TO DO: Copy the entries from the beginning through the line containing "click(310, 6)", inclusive, changing "Reload" to "Refresh" and keeping everything else the same.

EXCERPTED DATA:
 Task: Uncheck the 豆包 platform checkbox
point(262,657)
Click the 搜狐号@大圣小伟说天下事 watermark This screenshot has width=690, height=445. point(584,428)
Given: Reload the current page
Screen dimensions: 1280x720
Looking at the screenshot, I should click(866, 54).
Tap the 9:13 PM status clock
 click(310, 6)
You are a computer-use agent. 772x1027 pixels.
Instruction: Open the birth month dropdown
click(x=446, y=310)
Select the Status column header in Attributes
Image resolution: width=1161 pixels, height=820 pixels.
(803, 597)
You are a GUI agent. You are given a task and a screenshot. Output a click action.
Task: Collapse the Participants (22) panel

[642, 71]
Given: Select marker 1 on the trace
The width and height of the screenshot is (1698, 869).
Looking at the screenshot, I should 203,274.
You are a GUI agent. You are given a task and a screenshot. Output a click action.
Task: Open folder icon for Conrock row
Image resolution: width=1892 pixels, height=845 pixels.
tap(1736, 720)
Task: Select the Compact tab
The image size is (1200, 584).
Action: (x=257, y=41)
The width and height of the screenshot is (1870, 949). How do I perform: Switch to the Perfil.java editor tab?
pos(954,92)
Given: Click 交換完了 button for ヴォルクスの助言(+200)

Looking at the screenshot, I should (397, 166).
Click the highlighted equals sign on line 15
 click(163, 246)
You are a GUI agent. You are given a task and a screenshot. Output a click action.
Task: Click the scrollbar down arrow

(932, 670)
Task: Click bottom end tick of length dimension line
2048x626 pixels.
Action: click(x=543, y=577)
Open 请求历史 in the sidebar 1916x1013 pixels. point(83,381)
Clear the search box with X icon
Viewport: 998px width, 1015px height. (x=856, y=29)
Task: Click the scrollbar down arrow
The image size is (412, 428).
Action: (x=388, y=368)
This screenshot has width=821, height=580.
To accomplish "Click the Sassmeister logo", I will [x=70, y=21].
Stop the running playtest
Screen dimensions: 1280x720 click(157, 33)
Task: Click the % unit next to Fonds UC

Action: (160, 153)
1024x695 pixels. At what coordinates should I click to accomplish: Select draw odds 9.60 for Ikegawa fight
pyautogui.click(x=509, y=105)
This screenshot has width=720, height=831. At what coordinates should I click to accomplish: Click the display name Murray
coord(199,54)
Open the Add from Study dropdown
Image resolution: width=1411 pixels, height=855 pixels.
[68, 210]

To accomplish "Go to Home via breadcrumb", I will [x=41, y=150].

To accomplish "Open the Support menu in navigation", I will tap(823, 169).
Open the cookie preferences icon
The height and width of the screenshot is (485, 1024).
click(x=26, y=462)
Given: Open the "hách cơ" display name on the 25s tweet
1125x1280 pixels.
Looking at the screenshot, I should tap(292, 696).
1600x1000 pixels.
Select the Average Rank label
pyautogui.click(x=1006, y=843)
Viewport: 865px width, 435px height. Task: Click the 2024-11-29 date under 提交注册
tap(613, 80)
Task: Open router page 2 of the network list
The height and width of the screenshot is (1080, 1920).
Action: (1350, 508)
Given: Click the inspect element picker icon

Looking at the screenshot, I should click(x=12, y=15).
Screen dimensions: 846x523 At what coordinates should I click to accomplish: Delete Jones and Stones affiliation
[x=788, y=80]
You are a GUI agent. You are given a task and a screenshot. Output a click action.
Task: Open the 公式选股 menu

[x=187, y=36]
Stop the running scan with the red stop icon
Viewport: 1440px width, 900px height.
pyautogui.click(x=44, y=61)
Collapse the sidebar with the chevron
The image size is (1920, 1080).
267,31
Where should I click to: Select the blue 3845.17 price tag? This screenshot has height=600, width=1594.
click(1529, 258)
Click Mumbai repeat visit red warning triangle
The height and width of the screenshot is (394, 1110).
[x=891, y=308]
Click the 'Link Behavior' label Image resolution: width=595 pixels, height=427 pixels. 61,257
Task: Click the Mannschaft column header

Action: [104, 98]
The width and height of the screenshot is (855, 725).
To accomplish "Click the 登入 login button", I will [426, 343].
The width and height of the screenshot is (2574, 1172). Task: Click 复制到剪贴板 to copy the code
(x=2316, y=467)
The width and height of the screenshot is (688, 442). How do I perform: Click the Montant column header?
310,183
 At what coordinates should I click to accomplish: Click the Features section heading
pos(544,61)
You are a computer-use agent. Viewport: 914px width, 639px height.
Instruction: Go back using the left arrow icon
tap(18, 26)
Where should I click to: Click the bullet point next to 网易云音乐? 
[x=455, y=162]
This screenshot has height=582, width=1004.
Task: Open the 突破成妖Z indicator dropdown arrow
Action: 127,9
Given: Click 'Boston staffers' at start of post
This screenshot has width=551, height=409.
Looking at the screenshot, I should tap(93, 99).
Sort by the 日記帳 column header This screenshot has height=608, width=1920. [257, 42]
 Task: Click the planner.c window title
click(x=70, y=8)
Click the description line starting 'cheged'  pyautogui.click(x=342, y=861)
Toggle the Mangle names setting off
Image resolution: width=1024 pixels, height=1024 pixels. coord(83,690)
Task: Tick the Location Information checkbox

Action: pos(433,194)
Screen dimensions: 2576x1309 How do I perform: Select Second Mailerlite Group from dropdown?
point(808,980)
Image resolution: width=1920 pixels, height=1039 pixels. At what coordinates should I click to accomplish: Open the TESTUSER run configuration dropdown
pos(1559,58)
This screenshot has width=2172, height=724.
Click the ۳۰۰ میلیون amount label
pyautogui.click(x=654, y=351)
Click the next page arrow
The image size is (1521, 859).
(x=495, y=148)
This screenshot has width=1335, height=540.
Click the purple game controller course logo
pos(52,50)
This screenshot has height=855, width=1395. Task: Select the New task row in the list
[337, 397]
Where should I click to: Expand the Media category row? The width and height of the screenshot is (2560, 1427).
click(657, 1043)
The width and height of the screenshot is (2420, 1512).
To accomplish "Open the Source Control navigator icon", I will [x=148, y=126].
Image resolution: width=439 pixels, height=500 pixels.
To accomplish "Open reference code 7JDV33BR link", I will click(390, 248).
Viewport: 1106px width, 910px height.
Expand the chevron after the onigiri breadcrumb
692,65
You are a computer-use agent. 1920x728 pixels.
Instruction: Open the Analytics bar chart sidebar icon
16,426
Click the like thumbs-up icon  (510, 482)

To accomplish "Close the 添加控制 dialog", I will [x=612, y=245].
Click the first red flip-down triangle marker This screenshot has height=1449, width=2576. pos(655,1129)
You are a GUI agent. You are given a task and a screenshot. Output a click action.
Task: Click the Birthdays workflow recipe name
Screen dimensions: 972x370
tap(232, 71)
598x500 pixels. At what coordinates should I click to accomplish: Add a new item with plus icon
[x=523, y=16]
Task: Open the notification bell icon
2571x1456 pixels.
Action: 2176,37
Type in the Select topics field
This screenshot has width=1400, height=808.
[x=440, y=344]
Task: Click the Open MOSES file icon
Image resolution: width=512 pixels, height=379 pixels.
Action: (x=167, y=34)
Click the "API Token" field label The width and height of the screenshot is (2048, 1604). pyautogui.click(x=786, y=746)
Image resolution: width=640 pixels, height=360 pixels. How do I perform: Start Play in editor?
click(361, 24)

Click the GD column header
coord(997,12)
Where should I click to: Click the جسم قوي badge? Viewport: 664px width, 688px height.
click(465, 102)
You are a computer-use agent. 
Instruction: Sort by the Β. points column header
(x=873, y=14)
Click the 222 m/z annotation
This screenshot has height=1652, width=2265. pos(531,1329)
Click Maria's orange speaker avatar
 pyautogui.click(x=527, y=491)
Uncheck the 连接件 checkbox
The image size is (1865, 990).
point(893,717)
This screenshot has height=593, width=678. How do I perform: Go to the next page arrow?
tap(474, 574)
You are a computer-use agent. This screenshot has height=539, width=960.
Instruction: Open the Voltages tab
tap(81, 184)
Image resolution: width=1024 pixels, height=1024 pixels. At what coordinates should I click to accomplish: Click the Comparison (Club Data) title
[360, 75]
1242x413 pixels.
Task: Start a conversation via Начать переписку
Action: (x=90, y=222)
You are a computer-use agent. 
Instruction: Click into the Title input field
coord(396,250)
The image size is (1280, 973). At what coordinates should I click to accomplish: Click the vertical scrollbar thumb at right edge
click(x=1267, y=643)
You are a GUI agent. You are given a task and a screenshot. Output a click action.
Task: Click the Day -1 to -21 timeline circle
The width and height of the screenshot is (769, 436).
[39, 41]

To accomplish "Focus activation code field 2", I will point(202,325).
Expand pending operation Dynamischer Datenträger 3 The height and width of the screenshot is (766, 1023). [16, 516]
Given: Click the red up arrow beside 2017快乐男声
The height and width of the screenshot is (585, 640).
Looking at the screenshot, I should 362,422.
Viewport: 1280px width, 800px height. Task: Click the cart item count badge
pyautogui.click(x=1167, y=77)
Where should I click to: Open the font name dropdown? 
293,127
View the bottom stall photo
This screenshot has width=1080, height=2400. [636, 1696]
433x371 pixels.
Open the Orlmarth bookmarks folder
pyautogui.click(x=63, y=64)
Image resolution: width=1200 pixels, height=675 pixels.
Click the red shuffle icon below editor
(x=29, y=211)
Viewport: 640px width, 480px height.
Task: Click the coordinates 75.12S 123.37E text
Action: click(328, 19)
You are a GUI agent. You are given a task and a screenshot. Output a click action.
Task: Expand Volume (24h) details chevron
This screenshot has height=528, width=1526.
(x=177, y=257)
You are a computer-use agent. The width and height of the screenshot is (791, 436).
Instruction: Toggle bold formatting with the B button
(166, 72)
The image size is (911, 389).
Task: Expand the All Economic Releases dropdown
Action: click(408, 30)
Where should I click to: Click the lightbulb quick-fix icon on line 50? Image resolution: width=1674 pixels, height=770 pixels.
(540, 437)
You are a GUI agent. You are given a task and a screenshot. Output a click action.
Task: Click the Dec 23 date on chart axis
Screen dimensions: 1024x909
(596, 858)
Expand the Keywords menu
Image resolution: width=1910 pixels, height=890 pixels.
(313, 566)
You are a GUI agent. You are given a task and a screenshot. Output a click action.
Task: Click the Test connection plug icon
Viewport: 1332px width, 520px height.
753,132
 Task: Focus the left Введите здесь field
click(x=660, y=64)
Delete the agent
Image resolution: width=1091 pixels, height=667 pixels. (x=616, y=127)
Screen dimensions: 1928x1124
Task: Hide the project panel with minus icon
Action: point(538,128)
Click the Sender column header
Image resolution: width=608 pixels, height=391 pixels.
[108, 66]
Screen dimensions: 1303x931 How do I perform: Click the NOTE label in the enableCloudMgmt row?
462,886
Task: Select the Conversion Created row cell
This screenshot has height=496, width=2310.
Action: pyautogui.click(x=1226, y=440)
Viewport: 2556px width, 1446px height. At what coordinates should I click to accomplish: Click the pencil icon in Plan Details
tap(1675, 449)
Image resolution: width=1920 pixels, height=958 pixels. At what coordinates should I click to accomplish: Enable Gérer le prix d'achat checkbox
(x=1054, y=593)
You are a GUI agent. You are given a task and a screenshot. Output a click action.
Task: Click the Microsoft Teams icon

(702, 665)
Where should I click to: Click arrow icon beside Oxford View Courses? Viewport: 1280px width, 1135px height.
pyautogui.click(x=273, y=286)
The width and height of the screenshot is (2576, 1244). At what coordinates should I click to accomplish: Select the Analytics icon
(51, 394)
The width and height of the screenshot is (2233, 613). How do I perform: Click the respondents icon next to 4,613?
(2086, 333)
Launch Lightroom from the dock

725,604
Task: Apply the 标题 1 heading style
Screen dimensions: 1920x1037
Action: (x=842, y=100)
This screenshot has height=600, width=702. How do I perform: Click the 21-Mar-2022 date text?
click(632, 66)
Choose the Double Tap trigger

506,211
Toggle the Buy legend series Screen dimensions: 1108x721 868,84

THE SOLUTION:
 Task: Uncheck the 豆包 platform checkbox
point(262,657)
Click the 搜狐号@大圣小伟说天下事 watermark This screenshot has width=690, height=445. point(584,428)
Given: Refresh the current page
Screen dimensions: 1280x720
Looking at the screenshot, I should click(866, 54).
Tap the 9:13 PM status clock
 click(310, 6)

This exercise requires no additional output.